Du reste, le phénomène est étudié en long en large et en travers depuis presque dix ans désormais. Le consensus est indéniable : les réseaux sociaux ont un impact psychologique très fort sur les adolescents. Là encore, cela n’est pas très complexe à envisager : il suffit de se pencher sur ce que des réseaux comme Instagram proposent comme contenus pour le comprendre. C’est le premier réseau social à avoir mis en place le système de filtre, qui permet d’afficher une vie rêvée au monde quitte à alimenter les complexes d’autrui. Les adolescents - et particulièrement les adolescentes - sont particulièrement concernées, en cela qu’elles développent de nombreux complexes physiques divers et variés. Cela est grandement facilité par le fait qu’elles ont à voir la vie rêvée des autres, la vie fantasmée de tout le monde. Il est facile, dans ce genre de situation, de développer un regard négativement biaisé sur soi.

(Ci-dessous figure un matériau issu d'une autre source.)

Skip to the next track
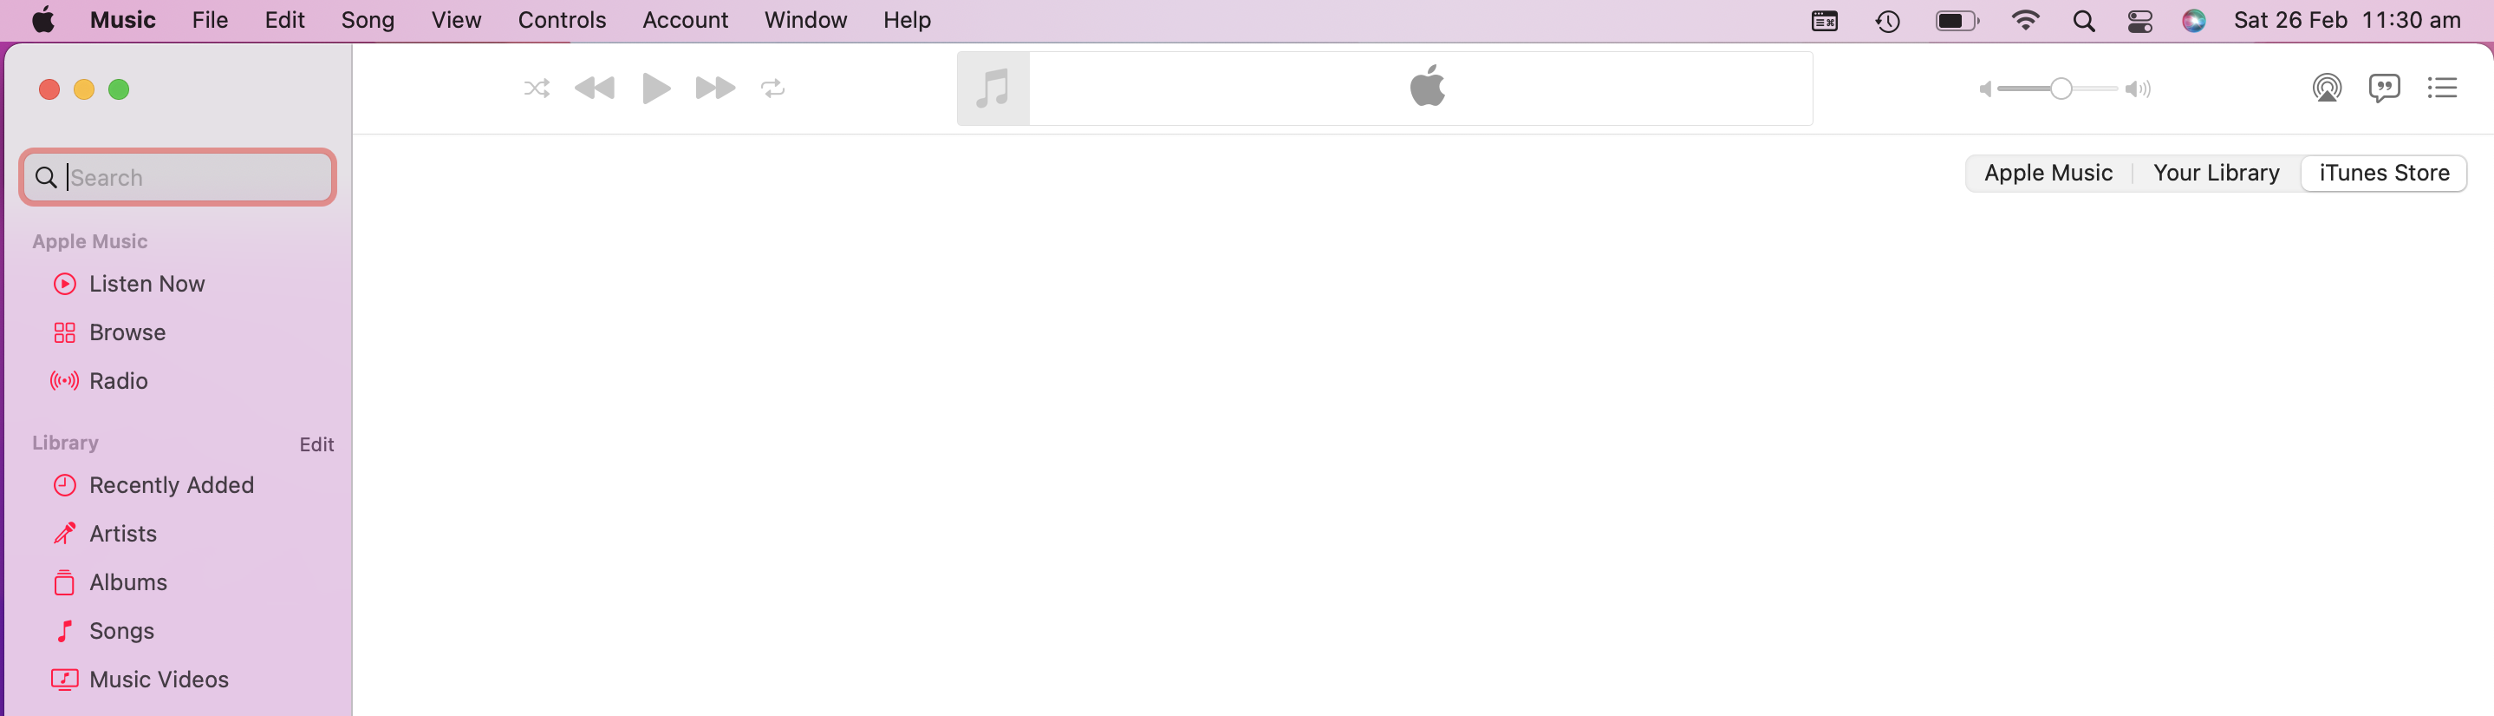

L’avocat de la famille a notamment pointé du doigt le rôle de l’algorithme dans l’aggravation du problème initial. Quel est-il, exactement ? Peut-vraiment accuser TikTok ou son algorithme, aujourd’hui accusés de "provocation au suicide", "non-assistance à personne en péril" et "propagande ou publicité des moyens de se donner la mort" ?

Anthony Bem : Votre question soulève plusieurs interrogations. Tout d’abord, il faut se pencher sur la notion de responsabilité pénale, de manière générale. En matière de responsabilité pénale, il est nécessaire qu’il y ait une intention délictuelle ou coupable de la part de l’auteur. L’auteur d’une infraction pénale, pour être reconnu coupable, doit nécessairement avoir l’intention - ou la conscience ! - de commettre une infraction pour que celle-ci puisse être constituée en droit pénal. Quel que soit le délit pénal dont on parle, il faut bien se rappeler que l’élément intentionnel fait partie de la condition constitutive de l’infraction pénale. Cela vaut donc pour les accusations retenues dans ce cas de figure précis. Sans qualifier l’intention de l’auteur, l’infraction n’est pas poursuivable ou sanctionnable.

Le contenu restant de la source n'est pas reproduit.